### Exercise:
Pull out every line below holding the word "browser".

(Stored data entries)
++++++
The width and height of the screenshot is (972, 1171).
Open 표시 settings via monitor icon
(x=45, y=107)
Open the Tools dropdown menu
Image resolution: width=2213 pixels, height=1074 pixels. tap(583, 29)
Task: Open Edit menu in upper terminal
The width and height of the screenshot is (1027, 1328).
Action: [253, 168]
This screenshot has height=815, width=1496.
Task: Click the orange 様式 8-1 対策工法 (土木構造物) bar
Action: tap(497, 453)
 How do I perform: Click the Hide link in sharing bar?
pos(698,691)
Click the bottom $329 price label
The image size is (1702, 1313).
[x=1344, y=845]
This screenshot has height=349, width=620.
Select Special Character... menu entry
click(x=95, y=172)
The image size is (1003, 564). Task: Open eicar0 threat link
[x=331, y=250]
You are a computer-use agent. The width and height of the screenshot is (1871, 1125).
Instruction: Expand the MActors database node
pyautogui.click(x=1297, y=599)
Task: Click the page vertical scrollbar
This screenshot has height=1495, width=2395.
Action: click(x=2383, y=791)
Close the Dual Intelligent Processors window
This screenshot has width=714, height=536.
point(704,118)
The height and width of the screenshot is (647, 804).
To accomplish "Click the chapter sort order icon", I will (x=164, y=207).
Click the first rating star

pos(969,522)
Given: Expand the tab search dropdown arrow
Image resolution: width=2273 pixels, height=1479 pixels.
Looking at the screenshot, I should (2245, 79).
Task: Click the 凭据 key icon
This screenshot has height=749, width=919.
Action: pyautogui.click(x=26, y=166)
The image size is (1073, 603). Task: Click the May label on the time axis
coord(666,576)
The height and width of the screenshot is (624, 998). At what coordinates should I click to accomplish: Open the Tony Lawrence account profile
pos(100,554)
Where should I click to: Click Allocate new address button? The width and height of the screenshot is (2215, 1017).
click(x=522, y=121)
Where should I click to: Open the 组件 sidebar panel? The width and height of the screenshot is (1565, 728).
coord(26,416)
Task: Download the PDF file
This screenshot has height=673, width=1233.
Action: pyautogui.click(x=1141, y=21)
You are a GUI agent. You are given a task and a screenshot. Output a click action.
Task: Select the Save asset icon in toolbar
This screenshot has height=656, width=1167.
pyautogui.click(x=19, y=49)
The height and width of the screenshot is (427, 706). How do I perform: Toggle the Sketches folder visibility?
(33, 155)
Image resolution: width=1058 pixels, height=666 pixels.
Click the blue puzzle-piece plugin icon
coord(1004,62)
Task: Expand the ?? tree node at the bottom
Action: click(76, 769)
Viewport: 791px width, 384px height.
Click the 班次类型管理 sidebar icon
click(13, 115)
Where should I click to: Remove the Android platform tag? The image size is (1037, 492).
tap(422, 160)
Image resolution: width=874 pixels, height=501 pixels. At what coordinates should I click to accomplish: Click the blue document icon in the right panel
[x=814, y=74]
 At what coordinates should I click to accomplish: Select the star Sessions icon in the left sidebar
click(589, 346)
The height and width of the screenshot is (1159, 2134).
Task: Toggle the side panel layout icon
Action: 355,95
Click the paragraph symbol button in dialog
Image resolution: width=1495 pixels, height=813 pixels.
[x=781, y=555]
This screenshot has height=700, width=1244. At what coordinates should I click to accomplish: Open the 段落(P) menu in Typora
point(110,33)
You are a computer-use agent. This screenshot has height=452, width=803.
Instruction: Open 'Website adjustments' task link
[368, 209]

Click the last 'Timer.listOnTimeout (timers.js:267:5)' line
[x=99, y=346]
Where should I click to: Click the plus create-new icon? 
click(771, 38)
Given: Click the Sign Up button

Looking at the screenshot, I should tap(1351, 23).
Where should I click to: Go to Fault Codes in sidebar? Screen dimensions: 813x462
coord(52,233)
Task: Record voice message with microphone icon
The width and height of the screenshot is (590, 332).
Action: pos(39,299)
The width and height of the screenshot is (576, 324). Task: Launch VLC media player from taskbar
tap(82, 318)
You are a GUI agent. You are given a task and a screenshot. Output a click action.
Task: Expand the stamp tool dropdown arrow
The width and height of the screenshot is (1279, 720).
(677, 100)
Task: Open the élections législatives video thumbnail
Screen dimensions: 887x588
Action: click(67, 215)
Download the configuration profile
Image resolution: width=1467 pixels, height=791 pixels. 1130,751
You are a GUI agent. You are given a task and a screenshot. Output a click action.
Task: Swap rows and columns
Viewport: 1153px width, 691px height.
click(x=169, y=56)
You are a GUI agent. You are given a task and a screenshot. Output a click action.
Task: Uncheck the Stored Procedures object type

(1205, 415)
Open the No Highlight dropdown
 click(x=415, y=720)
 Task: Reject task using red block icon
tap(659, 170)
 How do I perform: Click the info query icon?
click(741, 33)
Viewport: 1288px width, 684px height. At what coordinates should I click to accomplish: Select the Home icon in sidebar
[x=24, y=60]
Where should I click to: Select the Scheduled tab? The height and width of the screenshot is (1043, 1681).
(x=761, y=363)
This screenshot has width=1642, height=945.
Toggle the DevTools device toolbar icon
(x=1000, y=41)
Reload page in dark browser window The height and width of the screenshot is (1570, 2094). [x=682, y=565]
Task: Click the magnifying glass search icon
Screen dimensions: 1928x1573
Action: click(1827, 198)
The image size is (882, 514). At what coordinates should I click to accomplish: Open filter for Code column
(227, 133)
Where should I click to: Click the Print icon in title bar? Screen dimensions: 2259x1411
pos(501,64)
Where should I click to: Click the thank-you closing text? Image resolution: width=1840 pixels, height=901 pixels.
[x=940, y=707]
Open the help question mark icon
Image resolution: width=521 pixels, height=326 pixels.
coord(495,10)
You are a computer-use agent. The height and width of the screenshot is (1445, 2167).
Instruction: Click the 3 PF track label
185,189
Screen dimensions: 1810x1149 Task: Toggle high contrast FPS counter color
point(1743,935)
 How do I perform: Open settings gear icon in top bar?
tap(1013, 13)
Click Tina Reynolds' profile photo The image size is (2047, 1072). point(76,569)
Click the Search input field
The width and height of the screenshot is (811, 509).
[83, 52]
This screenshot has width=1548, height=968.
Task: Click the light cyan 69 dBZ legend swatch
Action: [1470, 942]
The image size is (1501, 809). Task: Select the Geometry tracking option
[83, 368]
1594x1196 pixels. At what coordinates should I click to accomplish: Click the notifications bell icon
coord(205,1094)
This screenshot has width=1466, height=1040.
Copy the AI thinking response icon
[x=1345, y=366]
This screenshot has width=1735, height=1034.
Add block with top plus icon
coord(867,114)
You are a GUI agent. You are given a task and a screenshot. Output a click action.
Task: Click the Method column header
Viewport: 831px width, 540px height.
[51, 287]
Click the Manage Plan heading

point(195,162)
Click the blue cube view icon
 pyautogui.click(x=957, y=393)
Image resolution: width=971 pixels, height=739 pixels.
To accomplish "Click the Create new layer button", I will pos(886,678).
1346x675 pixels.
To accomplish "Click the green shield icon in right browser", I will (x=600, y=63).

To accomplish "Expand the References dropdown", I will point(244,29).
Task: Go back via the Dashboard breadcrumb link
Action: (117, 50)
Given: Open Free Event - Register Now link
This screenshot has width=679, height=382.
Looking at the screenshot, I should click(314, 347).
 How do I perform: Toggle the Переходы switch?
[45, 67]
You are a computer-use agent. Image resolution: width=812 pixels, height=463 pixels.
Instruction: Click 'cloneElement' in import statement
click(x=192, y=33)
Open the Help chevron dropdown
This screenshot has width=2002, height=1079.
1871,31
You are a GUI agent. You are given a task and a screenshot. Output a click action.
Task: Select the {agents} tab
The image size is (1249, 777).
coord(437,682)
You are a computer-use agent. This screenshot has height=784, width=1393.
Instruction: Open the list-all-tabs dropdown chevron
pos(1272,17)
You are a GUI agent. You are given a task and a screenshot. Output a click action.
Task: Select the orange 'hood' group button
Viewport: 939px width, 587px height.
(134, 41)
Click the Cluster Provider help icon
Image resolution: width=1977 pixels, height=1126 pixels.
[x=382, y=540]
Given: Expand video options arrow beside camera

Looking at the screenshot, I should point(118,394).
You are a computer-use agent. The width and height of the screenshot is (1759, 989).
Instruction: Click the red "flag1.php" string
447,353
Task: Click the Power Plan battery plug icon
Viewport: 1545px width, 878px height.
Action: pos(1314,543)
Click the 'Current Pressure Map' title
++++++
### Your response:
Reload page in dark browser window The height and width of the screenshot is (1570, 2094). [x=682, y=565]
To accomplish "Click the green shield icon in right browser", I will (x=600, y=63).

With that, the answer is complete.